* AIM OF THE EXERCISE *
In the entries below, return only the line containing "At what coordinates should I click to accomplish: Toggle" and those after it, exactly, through the last line.

[Items from a data source]
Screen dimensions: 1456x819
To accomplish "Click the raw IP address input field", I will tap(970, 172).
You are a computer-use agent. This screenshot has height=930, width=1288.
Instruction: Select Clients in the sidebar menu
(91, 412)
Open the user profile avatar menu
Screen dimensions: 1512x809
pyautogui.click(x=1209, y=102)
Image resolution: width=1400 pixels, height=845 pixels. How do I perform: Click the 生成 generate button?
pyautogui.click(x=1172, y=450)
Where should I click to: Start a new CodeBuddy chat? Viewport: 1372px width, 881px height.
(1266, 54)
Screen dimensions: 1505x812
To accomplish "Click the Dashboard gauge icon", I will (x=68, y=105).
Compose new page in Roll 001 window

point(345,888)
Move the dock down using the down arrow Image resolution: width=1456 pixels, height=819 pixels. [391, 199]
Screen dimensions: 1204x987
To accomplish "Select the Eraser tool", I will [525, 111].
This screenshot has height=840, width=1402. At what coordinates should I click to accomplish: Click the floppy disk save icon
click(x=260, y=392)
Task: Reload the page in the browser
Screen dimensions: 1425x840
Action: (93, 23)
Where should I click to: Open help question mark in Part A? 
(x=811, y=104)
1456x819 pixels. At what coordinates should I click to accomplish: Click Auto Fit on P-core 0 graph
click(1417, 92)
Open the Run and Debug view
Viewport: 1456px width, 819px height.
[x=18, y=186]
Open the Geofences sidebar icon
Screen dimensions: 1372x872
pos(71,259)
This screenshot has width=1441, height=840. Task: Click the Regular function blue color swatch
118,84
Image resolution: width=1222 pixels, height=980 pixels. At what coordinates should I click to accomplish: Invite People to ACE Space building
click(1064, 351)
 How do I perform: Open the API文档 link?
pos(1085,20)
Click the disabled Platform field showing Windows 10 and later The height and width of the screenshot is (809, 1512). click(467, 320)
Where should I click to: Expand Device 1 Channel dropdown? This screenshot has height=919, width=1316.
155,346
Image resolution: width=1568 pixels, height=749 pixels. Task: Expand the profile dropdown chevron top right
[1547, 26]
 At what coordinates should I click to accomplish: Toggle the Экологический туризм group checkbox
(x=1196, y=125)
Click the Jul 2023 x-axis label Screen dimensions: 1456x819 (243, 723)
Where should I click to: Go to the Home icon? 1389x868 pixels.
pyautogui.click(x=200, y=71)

* RESPONSE AREA *
 At what coordinates should I click to accomplish: Toggle the Экологический туризм group checkbox
(x=1196, y=125)
Click the Jul 2023 x-axis label Screen dimensions: 1456x819 (243, 723)
Where should I click to: Go to the Home icon? 1389x868 pixels.
pyautogui.click(x=200, y=71)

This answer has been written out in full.